Reaching ultra-high vacuum for a large vacuum vessel in an underground environment

• Published in: E3S web of conferences Vol. 357; p. 5001
• Main Authors: Sabulsky, D. O., Zou, X., Junca, J., Bertoldi, A., Prevedelli, M., Beaufils, Q, Geiger, R, Landragin, A., Boyer, D., Gaffet, S., Bouyer, P, Canuel, B.
• Format: Journal Article Conference Proceeding
• Language: English
• Published: Les Ulis EDP Sciences 01.01.2022
• Subjects: Background noise; Contamination; Geophysics; Gravitational waves; Heating; High vacuum; Infrastructure; Physics; Quantum Physics; Residual gas; Temporal variations; Vacuum; Vessels
• ISSN: 2267-1242; 2555-0403; 2267-1242
• DOI: 10.1051/e3sconf/202235705001

Located far from anthropical disturbances and with low seismic and magnetic background noise profiles, the LSBB facility is the ideal location for a new hybrid detector for the study of space-time strain. The MIGA infrastructure [1], utilizes an array of atom interferometers manipulated by the same beam, the resonant optical field of a 150 m long optical cavity. The infrastructure constitutes a new method for geophysics, for the characterization of spatial and temporal variations of the local gravity, and is a demonstrator for future decihertz gravitational wave observation.

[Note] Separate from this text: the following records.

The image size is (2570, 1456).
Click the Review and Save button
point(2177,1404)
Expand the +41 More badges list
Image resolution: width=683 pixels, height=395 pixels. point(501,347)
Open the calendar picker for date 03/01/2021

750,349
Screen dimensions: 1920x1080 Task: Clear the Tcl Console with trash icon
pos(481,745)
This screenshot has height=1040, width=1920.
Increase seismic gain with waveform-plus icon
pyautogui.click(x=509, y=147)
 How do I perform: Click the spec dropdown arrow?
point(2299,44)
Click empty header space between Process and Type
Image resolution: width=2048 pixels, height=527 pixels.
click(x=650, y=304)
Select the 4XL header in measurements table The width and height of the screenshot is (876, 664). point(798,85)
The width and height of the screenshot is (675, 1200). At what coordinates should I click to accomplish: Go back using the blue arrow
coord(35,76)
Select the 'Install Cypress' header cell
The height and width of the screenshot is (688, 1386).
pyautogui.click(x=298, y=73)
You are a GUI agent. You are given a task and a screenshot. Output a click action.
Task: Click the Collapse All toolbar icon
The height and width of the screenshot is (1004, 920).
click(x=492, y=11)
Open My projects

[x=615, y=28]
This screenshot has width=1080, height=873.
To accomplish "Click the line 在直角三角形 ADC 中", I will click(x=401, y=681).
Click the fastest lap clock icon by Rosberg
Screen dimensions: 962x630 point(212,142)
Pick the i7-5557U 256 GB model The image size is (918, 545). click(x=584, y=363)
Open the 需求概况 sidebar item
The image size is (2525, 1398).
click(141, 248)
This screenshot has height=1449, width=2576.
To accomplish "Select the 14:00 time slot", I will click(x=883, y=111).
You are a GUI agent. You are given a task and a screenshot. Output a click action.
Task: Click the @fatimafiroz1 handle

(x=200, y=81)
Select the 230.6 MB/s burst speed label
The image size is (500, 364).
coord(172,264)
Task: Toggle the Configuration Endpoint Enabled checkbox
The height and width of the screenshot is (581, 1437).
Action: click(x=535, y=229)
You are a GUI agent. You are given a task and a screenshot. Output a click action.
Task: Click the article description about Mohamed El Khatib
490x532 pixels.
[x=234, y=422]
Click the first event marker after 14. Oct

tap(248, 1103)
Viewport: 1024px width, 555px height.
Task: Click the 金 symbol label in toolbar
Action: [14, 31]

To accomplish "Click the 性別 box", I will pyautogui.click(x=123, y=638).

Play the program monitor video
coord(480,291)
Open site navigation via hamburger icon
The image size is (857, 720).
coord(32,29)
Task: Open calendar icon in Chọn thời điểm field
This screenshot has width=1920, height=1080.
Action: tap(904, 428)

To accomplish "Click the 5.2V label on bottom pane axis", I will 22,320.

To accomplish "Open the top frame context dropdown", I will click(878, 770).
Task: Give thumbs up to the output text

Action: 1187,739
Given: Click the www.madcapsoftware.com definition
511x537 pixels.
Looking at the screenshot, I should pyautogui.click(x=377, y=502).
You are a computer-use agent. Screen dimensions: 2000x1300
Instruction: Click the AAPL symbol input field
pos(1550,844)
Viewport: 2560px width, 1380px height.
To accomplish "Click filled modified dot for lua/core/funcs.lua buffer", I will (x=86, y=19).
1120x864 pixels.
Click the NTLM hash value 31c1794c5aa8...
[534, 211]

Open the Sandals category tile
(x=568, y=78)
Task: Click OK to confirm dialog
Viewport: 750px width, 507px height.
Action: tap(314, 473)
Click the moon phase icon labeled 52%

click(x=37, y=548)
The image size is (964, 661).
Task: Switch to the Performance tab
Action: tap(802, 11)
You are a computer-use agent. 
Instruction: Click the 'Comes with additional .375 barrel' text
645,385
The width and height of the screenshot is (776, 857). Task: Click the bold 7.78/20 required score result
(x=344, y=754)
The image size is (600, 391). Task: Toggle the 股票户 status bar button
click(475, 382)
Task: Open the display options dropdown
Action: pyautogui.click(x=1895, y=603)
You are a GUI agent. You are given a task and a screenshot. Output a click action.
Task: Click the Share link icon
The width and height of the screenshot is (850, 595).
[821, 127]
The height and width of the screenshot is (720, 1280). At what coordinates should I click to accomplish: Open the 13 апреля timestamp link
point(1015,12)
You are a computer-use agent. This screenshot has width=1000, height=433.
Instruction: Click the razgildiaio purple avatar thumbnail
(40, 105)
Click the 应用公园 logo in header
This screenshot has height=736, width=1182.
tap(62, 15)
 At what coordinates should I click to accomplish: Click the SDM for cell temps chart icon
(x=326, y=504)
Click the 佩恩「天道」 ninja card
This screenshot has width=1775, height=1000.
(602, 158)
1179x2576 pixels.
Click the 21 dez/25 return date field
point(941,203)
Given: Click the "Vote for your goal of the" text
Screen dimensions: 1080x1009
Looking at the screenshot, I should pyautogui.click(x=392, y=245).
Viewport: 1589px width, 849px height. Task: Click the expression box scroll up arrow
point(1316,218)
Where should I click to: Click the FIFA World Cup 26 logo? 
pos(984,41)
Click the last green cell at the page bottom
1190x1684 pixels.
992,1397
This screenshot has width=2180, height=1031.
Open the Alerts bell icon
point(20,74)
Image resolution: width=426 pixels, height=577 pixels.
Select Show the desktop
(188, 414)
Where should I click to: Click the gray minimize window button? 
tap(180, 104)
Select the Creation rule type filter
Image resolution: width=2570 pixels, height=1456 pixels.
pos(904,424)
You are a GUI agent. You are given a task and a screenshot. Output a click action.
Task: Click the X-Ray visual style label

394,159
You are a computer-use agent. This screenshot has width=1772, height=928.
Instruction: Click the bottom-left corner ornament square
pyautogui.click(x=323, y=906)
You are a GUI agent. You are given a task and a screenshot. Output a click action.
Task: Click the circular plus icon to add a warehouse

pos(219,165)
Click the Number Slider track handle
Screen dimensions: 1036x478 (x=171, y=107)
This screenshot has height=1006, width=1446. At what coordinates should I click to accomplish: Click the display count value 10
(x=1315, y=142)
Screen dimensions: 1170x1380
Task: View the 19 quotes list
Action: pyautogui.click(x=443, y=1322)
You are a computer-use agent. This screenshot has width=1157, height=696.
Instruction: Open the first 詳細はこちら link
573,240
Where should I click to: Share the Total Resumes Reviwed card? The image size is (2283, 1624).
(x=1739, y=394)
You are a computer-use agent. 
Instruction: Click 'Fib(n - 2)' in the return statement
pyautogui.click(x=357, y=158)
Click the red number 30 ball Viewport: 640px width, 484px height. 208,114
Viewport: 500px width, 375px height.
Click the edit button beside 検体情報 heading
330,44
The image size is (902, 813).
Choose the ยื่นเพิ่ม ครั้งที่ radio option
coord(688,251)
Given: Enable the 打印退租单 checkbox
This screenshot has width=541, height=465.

Such an infrastructure requires ultra-high vacuum (10 −9 mbar) on a size (150 m) and scale (36 m 3 ) not typically seen in underground laboratories other than CERN [2], and especially in underground environments with high humidity (up to 100%) and significant dust contamination (milimetric to micrometric porous rock particles). Here, we detail the status of the MIGA infrastructure and describe the ongoing generation and analysis of the vacuum works - this comes from tests of the prototype vacuum vessel, focusing on heating cycles, residual gas and heating analysis.